*Exercise description:* Please return only the lines from the one holding "Task: Click the house icon beside Minha Área" through the one holding "Task: Open the Protection Plans menu item", exactly as they appear in the records below, both ends included.

□ □ □ □ □ □ □

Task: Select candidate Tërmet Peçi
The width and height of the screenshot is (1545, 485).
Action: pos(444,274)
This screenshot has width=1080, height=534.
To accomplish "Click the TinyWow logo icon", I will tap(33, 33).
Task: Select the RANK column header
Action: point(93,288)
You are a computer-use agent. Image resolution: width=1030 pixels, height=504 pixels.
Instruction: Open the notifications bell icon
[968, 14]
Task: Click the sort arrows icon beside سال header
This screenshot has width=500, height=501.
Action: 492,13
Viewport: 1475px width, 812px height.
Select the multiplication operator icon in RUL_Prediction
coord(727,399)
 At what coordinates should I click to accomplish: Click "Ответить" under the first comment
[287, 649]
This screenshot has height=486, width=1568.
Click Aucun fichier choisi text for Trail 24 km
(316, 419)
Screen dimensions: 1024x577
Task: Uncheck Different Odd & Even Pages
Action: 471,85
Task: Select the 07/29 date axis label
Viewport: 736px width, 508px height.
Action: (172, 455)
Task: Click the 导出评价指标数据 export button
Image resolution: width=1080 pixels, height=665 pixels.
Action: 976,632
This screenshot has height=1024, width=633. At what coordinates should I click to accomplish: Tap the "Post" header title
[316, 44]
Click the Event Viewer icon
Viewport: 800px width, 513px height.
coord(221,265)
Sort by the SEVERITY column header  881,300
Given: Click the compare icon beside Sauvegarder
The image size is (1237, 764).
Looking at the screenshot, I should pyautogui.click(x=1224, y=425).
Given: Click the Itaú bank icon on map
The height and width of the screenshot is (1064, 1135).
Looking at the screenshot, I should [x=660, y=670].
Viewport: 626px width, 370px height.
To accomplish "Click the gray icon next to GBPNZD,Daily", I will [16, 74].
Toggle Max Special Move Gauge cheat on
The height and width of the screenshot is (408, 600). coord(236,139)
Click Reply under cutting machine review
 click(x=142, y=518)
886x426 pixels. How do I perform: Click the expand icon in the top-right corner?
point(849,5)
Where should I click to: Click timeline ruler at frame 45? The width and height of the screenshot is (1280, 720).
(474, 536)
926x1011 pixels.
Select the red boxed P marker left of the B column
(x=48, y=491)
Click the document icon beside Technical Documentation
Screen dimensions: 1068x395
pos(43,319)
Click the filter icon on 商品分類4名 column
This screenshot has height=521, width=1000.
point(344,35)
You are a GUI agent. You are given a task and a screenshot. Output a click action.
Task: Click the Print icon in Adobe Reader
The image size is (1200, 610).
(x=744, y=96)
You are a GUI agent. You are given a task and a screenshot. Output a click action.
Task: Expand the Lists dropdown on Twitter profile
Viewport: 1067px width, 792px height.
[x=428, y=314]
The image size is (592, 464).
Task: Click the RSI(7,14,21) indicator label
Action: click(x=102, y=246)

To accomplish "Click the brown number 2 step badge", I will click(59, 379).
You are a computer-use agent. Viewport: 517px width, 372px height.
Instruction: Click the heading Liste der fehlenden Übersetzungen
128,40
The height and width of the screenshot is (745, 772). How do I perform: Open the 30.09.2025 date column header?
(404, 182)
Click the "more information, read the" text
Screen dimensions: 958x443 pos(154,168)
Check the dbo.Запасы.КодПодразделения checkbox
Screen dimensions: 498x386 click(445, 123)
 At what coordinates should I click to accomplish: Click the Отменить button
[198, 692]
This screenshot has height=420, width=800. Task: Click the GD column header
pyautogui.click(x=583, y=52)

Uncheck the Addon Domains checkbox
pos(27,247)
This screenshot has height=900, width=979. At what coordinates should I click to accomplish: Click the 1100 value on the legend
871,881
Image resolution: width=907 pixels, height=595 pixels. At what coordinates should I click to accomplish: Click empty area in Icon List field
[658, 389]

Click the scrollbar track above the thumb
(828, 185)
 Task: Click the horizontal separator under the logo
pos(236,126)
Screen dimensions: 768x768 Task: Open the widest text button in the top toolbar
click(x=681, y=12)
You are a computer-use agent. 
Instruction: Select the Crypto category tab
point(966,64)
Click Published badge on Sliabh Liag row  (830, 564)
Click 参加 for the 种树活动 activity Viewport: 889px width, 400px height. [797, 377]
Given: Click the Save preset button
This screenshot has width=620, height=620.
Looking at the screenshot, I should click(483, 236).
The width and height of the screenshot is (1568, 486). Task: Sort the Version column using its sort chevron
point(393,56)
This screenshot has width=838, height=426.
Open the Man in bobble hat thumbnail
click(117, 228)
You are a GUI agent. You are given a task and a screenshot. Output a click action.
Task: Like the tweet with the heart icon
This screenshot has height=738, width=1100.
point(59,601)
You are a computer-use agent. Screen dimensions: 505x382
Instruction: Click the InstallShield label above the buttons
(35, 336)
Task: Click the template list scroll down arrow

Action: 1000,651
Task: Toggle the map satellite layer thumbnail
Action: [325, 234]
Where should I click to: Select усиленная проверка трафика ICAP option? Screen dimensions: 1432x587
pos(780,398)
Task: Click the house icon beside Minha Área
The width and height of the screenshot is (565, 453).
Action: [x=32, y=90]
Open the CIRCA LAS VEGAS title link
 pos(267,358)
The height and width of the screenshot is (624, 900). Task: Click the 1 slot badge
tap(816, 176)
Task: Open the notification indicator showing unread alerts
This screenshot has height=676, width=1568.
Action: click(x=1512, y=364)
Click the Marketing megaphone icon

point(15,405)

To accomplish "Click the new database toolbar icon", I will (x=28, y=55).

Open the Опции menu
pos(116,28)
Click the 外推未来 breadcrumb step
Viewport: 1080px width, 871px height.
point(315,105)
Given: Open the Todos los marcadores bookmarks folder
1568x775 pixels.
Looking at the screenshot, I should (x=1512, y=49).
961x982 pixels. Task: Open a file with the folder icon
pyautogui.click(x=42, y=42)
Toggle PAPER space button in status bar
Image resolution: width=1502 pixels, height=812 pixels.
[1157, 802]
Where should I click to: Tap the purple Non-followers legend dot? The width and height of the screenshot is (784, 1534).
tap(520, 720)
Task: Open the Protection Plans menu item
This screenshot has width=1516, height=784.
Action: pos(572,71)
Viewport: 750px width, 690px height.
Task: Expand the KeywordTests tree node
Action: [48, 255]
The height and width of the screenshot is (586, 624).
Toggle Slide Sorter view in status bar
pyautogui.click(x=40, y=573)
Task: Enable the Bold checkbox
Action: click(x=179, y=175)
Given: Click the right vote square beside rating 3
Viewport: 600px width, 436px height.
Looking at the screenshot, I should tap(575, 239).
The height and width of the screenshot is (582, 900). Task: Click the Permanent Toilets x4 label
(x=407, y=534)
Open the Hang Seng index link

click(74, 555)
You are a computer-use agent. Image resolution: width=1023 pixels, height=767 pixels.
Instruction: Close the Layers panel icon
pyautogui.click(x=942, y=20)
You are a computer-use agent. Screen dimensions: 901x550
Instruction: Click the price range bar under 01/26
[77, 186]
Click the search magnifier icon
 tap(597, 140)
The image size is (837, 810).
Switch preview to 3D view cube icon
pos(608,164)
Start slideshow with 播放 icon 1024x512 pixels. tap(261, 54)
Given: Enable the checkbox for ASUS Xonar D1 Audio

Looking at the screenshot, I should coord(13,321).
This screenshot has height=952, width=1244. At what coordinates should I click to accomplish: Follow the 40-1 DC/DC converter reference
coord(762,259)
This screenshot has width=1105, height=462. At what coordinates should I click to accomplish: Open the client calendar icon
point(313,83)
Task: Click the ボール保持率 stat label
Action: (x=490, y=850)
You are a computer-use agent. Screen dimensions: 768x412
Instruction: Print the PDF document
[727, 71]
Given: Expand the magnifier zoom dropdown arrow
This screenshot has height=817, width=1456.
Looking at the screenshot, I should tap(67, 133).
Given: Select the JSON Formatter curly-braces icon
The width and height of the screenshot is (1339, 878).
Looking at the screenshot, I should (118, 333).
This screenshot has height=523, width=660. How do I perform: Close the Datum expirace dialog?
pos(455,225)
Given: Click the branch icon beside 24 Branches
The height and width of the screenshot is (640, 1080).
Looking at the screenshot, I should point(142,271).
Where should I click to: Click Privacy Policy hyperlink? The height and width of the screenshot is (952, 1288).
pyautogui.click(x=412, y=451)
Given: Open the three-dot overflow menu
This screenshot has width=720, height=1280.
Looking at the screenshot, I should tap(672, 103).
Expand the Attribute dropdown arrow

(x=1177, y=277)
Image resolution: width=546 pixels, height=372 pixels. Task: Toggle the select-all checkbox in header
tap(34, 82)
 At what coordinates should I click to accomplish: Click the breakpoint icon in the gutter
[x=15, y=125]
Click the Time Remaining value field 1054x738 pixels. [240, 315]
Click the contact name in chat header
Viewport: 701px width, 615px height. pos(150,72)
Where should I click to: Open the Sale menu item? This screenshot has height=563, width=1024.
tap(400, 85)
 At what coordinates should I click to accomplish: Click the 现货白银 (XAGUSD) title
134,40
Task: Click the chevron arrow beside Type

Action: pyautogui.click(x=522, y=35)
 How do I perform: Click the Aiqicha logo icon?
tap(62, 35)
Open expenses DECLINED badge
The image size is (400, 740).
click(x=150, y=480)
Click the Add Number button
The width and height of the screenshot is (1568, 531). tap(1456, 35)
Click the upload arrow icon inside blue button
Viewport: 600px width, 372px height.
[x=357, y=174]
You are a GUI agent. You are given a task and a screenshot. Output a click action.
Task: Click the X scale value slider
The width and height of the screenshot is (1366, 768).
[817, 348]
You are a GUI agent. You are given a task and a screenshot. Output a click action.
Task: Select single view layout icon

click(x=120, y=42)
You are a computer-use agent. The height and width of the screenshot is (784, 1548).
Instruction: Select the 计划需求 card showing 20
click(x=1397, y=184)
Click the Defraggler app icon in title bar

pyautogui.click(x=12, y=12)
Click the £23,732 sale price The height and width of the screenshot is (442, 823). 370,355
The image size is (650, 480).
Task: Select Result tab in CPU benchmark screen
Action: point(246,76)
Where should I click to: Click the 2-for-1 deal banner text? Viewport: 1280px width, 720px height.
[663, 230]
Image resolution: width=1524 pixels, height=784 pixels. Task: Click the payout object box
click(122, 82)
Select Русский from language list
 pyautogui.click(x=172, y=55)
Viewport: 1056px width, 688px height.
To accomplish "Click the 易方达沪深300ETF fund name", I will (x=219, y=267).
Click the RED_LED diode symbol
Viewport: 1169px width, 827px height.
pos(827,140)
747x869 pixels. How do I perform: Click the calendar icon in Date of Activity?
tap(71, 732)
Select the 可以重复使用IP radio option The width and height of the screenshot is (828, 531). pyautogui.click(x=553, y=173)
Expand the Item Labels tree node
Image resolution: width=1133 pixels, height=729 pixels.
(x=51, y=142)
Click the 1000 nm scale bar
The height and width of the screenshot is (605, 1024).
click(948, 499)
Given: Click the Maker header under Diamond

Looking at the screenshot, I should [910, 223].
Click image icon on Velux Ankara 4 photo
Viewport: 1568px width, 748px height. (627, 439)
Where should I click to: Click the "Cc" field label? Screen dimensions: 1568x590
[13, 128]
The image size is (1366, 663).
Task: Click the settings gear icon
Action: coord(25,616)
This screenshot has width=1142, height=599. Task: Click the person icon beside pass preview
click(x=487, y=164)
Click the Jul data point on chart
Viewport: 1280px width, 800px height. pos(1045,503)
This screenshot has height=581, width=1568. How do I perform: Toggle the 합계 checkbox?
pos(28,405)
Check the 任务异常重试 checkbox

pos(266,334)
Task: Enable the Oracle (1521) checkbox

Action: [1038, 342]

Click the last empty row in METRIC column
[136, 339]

□ □ □ □ □ □ □

*Result:*
Task: Click the house icon beside Minha Área
The width and height of the screenshot is (565, 453).
Action: [x=32, y=90]
Open the CIRCA LAS VEGAS title link
 pos(267,358)
The height and width of the screenshot is (624, 900). Task: Click the 1 slot badge
tap(816, 176)
Task: Open the notification indicator showing unread alerts
This screenshot has height=676, width=1568.
Action: click(x=1512, y=364)
Click the Marketing megaphone icon

point(15,405)

To accomplish "Click the new database toolbar icon", I will (x=28, y=55).

Open the Опции menu
pos(116,28)
Click the 外推未来 breadcrumb step
Viewport: 1080px width, 871px height.
point(315,105)
Given: Open the Todos los marcadores bookmarks folder
1568x775 pixels.
Looking at the screenshot, I should (x=1512, y=49).
961x982 pixels. Task: Open a file with the folder icon
pyautogui.click(x=42, y=42)
Toggle PAPER space button in status bar
Image resolution: width=1502 pixels, height=812 pixels.
[1157, 802]
Where should I click to: Tap the purple Non-followers legend dot? The width and height of the screenshot is (784, 1534).
tap(520, 720)
Task: Open the Protection Plans menu item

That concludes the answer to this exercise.